From the Journals

Anti–nerve growth factor drug has long-term OA pain benefit, but unclear safety



Treatment for a year with the human anti–nerve growth factor monoclonal antibody fulranumab provided pain relief and functional benefits to patients with moderate to severe chronic osteoarthritis knee or hip pain but continued to show signs that the biologic may contribute to rapid progression of disease in a proportion of patients who came to need joint replacement, especially when used concurrently with nonsteroidal anti-inflammatory drugs.

The findings come from the double-blind extension phase of a 12-week, phase II, placebo-controlled, double-blind, randomized study that found significant reduction in the average pain intensity score (P less than or equal to .030) for patients who took fulranumab (Pain. 2013 Oct;154[10]:1910-9). The investigators wanted to determine the long-term safety of the biologic in light of the Food and Drug Administration’s 2010 “clinical hold” on studies of anti–nerve growth factor (anti-NGF) drugs such as fulranumab after concerns emerged that the class of anti-NGF antibodies may be associated with potential treatment-emergent adverse events (TEAEs) leading to joint destruction.

The study was terminated for logistical reasons associated with the clinical hold. In 2015, the FDA lifted the clinical hold on anti-NGF drugs.

The long-term safety and efficacy results in the extension phase of the study when fulranumab was given as an adjunctive therapy to standard pain therapy revealed higher rates of serious TEAEs, including joint replacement, that were associated with fulranumab. While most of those TEAEs were independently adjudicated to stem from normal progression of OA, one-fifth of the patients on fulranumab who needed joint replacement had rapid progression of OA (RPOA).

Investigators led by Panna Sanga, MD, director of clinical research at Janssen, sought to determine the effects of the anti-NGF biologic as an adjunctive therapy to standard pain therapy over a 92-week period in 401 patients who had completed the 12-week efficacy study, as well as over a 26-week posttreatment follow-up. In the current extension phase of the trial, patients continued on their randomized dose in the original trial of placebo or subcutaneous fulranumab 1 mg or 3 mg every 4 weeks or fulranumab 3 mg, 6 mg, or 10 mg every 8 weeks, but they were permitted to change their concurrent pain medications as clinically needed.

Although the study intended for patients to receive 2 years of treatment (104 weeks), the FDA’s clinical hold meant that the median duration of exposure to fulranumab in the extension study was only 365-393 days across the dosing regimens, the authors explained (Arthritis Rheumatol. 2016 Oct 16 doi: 10.1002/art.39943).

Overall, 421 (90%) of 466 intent-to-treat patients experienced at least one TEAE during both study phases, with similar incidence between those randomized to placebo (n = 69, 88%) and the fulranumab groups (n = 352, 91%).

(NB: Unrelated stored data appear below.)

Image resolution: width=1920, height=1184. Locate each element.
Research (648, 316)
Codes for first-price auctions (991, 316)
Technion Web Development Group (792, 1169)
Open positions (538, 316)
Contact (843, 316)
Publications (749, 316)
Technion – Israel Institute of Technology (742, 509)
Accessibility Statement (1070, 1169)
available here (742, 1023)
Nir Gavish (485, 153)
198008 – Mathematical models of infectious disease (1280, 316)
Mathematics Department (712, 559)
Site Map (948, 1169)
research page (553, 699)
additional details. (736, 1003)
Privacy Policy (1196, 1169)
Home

TEAEs that occurred with a frequency of 10% or more among all fulranumab-treated patients were arthralgia (21%), OA (18%), paresthesia, and upper respiratory tract infection (13% each), while these were arthralgia (15%), OA (14%), and sinusitis (12%) among patients randomized to placebo.

A total of 109 patients (23%) reported serious TEAEs, including 13 (17%) taking placebo and 96 (25%) taking fulranumab. Serious TEAEs that were reported in 5% or more of patients in the fulranumab groups were knee arthroplasty (n = 38, 10%) and hip arthroplasty (n = 26, 7%). Overall, 81 joint replacements occurred in 71 patients (placebo: n = , 11%; fulranumab: n = 63, 89%).

An independent adjudication committee that the study sponsor, Janssen, established after the study was put on hold ruled that the majority of these joint replacements resulted from the normal progression of OA (n = 56, 79%). However, the adjudication committee determined that 15 (21%) patients in the fulranumab treatment groups had RPOA.

The study authors pointed out that the patients with RPOA regularly used NSAIDs and had a prior history of OA in the affected joint. Nevertheless, because of the small number of RPOA cases per treatment group, a drug or dose effect for RPOA could not be evaluated, they said.

“Future studies are warranted to demonstrate whether limiting the use of concomitant chronic NSAIDs and using only lower doses of fulranumab may reduce the risk of RPOA,” they wrote.

The extension study also looked at the longer-term efficacy of fulranumab. Efficacy endpoints on the Western Ontario and McMaster Universities Osteoarthritis Index (WOMAC) pain and physical function subscales and the Patient Global Assessment (PGA) scores that looked at changes from baseline showed that in comparison with placebo, dosing regimens of fulranumab 3 mg every 4 weeks and 10 mg every 8 weeks gave “continued effective relief of the pain associated with knee and hip OA as early as week 4 and was maintained up to week 53,” the researchers reported.

These results were further corroborated by improvements in physical function on the WOMAC physical function subscale and PGA scale scores, which suggested “sustained efficacy of long-term fulranumab treatment,” they said.

All authors except one were employees of Janssen.